All these rooms were airy, large, and pleasant-looking; and I felt that I had not sufficiently realized before, the comfortable position and ample means belonging to the Buonaparte family.
We came down the stone staircase, and out of the cool, shady rooms, with a strange new feeling of the reality of Moscow, of Waterloo, and of St. Helena; and, going across the sunny glare of the little garden opposite, acceded to the kind invitation of our old woman to visit the snug sitting-room.
This cottage and garden, in which she and her husband live, belongs to the Buonapartes, but is a gift to her for life.
Her little sitting-room, cosily furnished and full of flowers, is a perfect commentary on European history for the last century.

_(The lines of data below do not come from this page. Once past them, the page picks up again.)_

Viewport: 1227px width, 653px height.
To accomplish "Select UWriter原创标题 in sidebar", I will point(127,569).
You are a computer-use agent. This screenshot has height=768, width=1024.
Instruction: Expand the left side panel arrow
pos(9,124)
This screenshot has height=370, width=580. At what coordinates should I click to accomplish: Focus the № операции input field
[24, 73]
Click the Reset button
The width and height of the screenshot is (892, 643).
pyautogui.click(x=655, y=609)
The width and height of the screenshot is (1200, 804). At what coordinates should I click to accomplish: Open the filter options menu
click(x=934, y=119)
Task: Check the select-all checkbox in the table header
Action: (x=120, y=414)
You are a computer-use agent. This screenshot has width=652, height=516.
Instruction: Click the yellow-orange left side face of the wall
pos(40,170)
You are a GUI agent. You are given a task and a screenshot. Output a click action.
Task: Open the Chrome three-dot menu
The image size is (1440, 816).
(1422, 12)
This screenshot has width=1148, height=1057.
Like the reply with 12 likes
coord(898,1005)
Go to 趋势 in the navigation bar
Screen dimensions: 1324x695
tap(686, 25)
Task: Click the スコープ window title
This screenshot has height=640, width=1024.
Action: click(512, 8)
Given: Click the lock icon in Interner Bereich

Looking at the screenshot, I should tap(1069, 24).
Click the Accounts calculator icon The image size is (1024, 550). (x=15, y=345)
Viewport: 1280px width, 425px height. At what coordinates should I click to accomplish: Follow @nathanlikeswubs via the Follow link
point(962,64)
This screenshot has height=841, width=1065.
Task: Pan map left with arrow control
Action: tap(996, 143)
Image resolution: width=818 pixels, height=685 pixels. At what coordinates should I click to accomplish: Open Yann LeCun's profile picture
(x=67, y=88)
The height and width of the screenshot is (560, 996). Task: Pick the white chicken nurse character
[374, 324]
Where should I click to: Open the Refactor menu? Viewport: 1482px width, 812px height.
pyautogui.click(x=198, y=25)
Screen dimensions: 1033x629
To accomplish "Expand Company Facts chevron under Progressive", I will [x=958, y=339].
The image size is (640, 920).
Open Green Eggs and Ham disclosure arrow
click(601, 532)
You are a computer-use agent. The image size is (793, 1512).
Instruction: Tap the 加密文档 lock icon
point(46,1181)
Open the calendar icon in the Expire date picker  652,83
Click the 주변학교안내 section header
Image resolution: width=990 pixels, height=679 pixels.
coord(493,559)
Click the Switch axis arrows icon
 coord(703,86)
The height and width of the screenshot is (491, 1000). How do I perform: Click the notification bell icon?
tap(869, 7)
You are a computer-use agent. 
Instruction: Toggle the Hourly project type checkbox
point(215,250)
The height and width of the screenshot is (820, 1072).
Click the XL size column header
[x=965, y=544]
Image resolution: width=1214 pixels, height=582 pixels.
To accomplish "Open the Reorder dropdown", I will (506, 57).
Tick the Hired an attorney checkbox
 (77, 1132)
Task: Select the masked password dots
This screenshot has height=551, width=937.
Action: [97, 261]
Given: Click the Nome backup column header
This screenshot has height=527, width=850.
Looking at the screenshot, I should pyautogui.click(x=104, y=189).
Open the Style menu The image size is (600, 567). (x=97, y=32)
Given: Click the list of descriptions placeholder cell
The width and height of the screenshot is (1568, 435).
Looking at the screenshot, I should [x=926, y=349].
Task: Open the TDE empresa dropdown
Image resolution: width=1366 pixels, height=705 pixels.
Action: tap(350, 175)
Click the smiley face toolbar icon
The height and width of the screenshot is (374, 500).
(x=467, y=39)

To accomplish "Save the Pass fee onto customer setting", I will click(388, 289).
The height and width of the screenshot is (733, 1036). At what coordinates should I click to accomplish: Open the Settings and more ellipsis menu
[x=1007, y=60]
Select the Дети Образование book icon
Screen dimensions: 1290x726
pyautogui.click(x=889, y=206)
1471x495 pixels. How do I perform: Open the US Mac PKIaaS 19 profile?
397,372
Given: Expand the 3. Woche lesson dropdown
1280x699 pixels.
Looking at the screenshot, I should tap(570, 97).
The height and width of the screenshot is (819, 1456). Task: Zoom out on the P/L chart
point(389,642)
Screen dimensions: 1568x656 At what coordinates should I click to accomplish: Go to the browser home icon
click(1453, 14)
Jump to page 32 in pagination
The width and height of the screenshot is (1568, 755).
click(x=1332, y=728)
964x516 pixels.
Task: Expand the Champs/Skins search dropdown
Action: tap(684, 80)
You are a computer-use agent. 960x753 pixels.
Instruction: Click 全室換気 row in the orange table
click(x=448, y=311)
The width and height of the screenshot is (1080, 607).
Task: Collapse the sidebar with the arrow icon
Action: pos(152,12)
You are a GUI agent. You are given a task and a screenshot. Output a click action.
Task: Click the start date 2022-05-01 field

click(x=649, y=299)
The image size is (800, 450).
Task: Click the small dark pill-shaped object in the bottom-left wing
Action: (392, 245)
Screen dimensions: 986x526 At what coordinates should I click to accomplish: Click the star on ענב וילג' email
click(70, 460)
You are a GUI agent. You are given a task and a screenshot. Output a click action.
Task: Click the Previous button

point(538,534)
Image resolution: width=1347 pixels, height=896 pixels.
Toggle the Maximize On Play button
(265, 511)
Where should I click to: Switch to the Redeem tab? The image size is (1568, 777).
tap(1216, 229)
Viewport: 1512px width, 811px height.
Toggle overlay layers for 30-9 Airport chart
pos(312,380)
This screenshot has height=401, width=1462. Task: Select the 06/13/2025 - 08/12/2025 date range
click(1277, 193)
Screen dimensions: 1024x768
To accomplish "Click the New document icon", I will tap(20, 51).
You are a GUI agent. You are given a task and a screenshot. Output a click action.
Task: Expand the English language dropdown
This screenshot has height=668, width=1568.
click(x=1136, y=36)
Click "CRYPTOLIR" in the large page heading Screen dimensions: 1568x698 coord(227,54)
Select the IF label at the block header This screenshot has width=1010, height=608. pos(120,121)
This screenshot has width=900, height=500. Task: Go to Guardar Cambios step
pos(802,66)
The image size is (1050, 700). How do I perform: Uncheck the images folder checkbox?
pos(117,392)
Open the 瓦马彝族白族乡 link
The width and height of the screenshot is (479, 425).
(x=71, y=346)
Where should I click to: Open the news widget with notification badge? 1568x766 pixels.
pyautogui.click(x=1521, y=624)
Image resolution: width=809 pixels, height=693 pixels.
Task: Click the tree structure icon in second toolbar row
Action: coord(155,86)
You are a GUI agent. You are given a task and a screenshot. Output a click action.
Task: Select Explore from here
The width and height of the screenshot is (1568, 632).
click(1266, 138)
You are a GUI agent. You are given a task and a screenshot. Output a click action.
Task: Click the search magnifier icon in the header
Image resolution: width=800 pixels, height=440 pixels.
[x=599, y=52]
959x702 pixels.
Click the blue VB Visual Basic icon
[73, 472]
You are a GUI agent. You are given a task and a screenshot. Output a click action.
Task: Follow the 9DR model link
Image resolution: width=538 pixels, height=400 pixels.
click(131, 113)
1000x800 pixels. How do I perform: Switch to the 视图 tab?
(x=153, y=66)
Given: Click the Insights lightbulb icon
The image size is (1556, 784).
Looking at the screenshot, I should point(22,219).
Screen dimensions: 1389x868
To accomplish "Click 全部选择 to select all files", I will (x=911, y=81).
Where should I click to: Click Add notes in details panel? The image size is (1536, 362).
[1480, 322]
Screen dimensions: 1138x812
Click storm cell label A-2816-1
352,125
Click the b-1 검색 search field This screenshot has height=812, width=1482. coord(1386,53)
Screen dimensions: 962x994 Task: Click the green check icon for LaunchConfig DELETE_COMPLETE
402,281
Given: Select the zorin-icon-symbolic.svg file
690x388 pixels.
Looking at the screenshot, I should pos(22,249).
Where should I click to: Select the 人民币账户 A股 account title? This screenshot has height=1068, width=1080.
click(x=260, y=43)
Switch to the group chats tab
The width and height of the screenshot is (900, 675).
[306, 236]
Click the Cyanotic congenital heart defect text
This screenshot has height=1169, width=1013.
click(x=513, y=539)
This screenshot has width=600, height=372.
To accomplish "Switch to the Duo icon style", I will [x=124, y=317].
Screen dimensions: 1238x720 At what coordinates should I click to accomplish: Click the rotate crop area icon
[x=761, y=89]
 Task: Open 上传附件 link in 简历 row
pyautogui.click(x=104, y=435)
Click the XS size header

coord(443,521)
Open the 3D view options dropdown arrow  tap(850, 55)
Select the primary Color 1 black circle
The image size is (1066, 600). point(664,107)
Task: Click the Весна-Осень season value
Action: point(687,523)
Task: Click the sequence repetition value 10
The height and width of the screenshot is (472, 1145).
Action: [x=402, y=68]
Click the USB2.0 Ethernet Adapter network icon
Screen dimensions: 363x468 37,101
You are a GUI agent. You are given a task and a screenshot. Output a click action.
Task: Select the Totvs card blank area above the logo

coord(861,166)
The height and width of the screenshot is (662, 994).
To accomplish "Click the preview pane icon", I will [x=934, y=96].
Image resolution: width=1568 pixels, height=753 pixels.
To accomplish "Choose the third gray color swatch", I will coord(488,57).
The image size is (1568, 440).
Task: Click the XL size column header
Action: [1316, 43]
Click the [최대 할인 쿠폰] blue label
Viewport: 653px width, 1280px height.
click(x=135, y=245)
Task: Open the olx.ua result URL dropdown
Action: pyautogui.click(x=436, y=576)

Scarcely an inch of the four walls is left uncovered by photograph, engraving, or sketch: nearly all of historical interest.
Madame Mère and the first Napoleon commence the series of portraits—taken from life, nearly a hundred years ago, in their native land; many of the emperor's brothers and sisters are represented also; the present Princess Marianna, with other relatives; sketches of Napoleon's exploits, from the time he was "le petit corporal" until he became the dethroned emperor; and every possible episode in the life of Napoleon the Third, concluding with a large engraving of the Chislehurst exile lying upon his pillow, the crafty, ambitious face still and calm in the solemnity of death. Then came a likeness or two of Eugénie in her exquisite beauty, and a row of portraits of the Prince Imperial, developing from the somewhat plain, pugnacious-looking boy, to the intelligent, spirited, earnest face of the young soldier who fell among the Zulus but yesterday.
Leaving the old woman, with her smiling face and trembling limbs, standing in her sunny porch surrounded by flowers in the quiet little court, and emerging into the noisy street, we seemed to return, with an effort, from the romance of the old empire to the prose of modern life.
Another little property, formerly belonging to the Buonapartes, lies at the end of the Cours Grandval, beyond the hotel. Here is the "Grotte de Napoléon," a little natural arbour or open cave formed by granite boulders and shaded by ilex, where the boy Napoleon used to study his lessons, or arrange his mimic campaigns with his companions.
It was formerly in the midst of a sheltered garden, but a road now runs close beside it; and this publicity destroys much of its romance.
The road, a new, as it is a rough and steep one, ascends for several miles, showing a pretty bird's eye view of the town, and by degrees revealing a panorama of distant mountains in every direction, standing in purple and snowy circles round the greener, smaller hills.